Comboios de ajuda humanitária partem para áreas sitiadas da Síria

Alimentos e remédios são esperados em sete locais, incluindo Madaya e Zabadani.

BEIRUTE — O primeiro comboio de ajuda humanitária carregado de alimentos e remédios entrou nesta quarta-feira em áreas sitiadas no subúrbio de Damasco informou o grupo Crescente Vermelho, um dia depois de o regime de Bashar al-Assad liberar o acesso. A remessa, anunciada pelo enviado especial da ONU Staffan de Mistura na terça-feira à noite, tem o objetivo de aliviar os civis que estão morrendo de fome em localidades cercadas por forças do governo ou progrupos rebeldes.

Entre os locais, estão as cidades de Madaya e Zabadani, sitiada pelo regime de Assad. Na província de Idlib, áreas isoladas por grupos rebeldes, como Fua e Kefraya, também vão receber a ajuda, afirmou o porta-voz da organização. Além dos suprimentos, entre eles trigo e alimentos energéticos, uma equipe médica vai aos locais.

O Crescente Vermelho sírio está coordenando as remessas aéreas com a ONU, que exigiu acesso irrestrito a todas as áreas sitiadas do país, onde afirma que centenas de milhares de pessoas são reféns dos combates e dos bloqueios deliberados dos vários participantes da guerra civil. Um triste exemplo é Madaya. Dezenas de pessoas morreram de fome na cidade depois de meses de cerco de forças governamentais e seus aliados.

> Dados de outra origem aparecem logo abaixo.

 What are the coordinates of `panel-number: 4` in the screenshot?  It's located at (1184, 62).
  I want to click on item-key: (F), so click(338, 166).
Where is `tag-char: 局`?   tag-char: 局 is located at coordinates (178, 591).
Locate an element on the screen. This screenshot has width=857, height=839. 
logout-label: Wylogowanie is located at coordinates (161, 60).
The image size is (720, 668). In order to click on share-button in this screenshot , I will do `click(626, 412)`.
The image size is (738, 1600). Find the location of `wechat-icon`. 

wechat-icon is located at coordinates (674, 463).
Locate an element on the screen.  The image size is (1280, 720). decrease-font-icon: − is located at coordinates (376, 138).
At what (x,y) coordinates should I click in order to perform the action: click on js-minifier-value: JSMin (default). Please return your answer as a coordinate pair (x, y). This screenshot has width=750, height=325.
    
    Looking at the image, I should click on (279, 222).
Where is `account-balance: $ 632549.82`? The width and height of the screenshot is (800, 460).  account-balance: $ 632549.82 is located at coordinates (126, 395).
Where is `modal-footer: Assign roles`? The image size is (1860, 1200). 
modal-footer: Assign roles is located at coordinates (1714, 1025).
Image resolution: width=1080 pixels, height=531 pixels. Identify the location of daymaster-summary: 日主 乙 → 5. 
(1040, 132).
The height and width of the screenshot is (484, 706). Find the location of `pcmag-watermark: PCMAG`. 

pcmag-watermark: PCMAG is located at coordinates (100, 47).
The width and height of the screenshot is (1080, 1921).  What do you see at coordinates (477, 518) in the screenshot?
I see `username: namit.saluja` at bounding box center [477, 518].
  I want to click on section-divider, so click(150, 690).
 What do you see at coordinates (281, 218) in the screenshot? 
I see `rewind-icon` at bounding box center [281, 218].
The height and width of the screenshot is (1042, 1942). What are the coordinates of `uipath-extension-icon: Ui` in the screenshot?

Nesta quarta-feira, funcionários da ONU se reúnem para decidir sobre uma possível remessa por ar na região de Deir ez-Zor, onde milhares de pessoas estão cercadas pelo Estado Islâmico

Durante uma cúpula em Berlim sobre os centenas de milhares de refugiados que chegaram à Europa nos últimos meses, muitos deles sírios, a chanceler alemã, Angela Merkel, classificou a situação no país em guerra como insuportável, se referindo aos recentes bombardeios nas províncias do Norte que atingiram hospitais. Ela também insistiu na sua proposta sobre a criação de uma área de exclusão aérea para proteger os civis e pediu aos líderes europeus uma ação comum sobre o fluxo de refugiados.

A chefe do governo alemão está cada vez mais isolada dentro da União Europeia sobre a questão dos refugiados e, até o momento, só cerca de 100 refugiados que chegaram na Itália e na Grécia foram realocados. A meta era que 160 mil tivessem sido distribuídos no ano passado.

A França, principal aliado da Alemanha na Europa, distanciou-se de Merkel na semana passada depois de o primeiro-ministro Manuel Valls afirmar que tal política não poderia ser mantida a longo prazo. A Áustria, que atuou em coordenação com a Alemanha em 2015, também expressou reticências e reforçou a sua política de imigração, estabelecendo limites de entradas.